_Given request:_ Copy the records below, changing every "Instruction" to "Goal" and keeping everything else the same.
/---
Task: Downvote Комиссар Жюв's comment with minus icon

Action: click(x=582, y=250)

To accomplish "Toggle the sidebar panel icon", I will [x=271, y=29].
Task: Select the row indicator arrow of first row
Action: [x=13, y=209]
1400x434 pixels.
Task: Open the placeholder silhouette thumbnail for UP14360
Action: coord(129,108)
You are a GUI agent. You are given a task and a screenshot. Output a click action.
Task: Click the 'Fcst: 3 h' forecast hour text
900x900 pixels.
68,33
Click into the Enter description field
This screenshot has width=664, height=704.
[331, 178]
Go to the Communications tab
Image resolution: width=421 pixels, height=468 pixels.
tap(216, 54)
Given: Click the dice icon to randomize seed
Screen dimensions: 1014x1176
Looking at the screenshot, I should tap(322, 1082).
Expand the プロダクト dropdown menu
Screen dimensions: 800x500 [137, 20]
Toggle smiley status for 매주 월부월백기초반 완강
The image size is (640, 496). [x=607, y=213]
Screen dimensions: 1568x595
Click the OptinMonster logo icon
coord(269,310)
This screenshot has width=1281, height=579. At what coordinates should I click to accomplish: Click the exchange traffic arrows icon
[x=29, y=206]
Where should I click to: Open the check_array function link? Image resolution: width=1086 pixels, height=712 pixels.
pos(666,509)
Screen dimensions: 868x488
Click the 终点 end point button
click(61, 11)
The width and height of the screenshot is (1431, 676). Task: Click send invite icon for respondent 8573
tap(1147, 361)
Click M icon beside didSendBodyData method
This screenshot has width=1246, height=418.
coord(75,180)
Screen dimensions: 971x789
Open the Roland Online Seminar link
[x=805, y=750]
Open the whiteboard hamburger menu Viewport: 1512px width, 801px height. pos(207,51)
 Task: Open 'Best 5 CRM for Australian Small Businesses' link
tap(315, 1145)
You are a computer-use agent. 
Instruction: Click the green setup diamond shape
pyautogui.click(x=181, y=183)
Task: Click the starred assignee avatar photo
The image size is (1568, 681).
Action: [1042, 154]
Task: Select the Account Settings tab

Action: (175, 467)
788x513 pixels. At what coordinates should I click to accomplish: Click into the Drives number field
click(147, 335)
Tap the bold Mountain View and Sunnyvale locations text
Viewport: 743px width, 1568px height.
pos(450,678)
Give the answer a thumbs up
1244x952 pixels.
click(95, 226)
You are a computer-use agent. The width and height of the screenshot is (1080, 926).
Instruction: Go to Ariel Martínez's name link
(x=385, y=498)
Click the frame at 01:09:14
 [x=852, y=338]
\---
_Response to the exercise:_
Task: Downvote Комиссар Жюв's comment with minus icon

Action: click(x=582, y=250)

To accomplish "Toggle the sidebar panel icon", I will [x=271, y=29].
Task: Select the row indicator arrow of first row
Action: [x=13, y=209]
1400x434 pixels.
Task: Open the placeholder silhouette thumbnail for UP14360
Action: coord(129,108)
You are a GUI agent. You are given a task and a screenshot. Output a click action.
Task: Click the 'Fcst: 3 h' forecast hour text
900x900 pixels.
68,33
Click into the Enter description field
This screenshot has width=664, height=704.
[331, 178]
Go to the Communications tab
Image resolution: width=421 pixels, height=468 pixels.
tap(216, 54)
Given: Click the dice icon to randomize seed
Screen dimensions: 1014x1176
Looking at the screenshot, I should tap(322, 1082).
Expand the プロダクト dropdown menu
Screen dimensions: 800x500 [137, 20]
Toggle smiley status for 매주 월부월백기초반 완강
The image size is (640, 496). [x=607, y=213]
Screen dimensions: 1568x595
Click the OptinMonster logo icon
coord(269,310)
This screenshot has width=1281, height=579. At what coordinates should I click to accomplish: Click the exchange traffic arrows icon
[x=29, y=206]
Where should I click to: Open the check_array function link? Image resolution: width=1086 pixels, height=712 pixels.
pos(666,509)
Screen dimensions: 868x488
Click the 终点 end point button
click(61, 11)
The width and height of the screenshot is (1431, 676). Task: Click send invite icon for respondent 8573
tap(1147, 361)
Click M icon beside didSendBodyData method
This screenshot has width=1246, height=418.
coord(75,180)
Screen dimensions: 971x789
Open the Roland Online Seminar link
[x=805, y=750]
Open the whiteboard hamburger menu Viewport: 1512px width, 801px height. pos(207,51)
 Task: Open 'Best 5 CRM for Australian Small Businesses' link
tap(315, 1145)
You are a computer-use agent. 
Goal: Click the green setup diamond shape
pyautogui.click(x=181, y=183)
Task: Click the starred assignee avatar photo
The image size is (1568, 681).
Action: [1042, 154]
Task: Select the Account Settings tab

Action: (175, 467)
788x513 pixels. At what coordinates should I click to accomplish: Click into the Drives number field
click(147, 335)
Tap the bold Mountain View and Sunnyvale locations text
Viewport: 743px width, 1568px height.
pos(450,678)
Give the answer a thumbs up
1244x952 pixels.
click(95, 226)
You are a computer-use agent. The width and height of the screenshot is (1080, 926).
Goal: Go to Ariel Martínez's name link
(x=385, y=498)
Click the frame at 01:09:14
 [x=852, y=338]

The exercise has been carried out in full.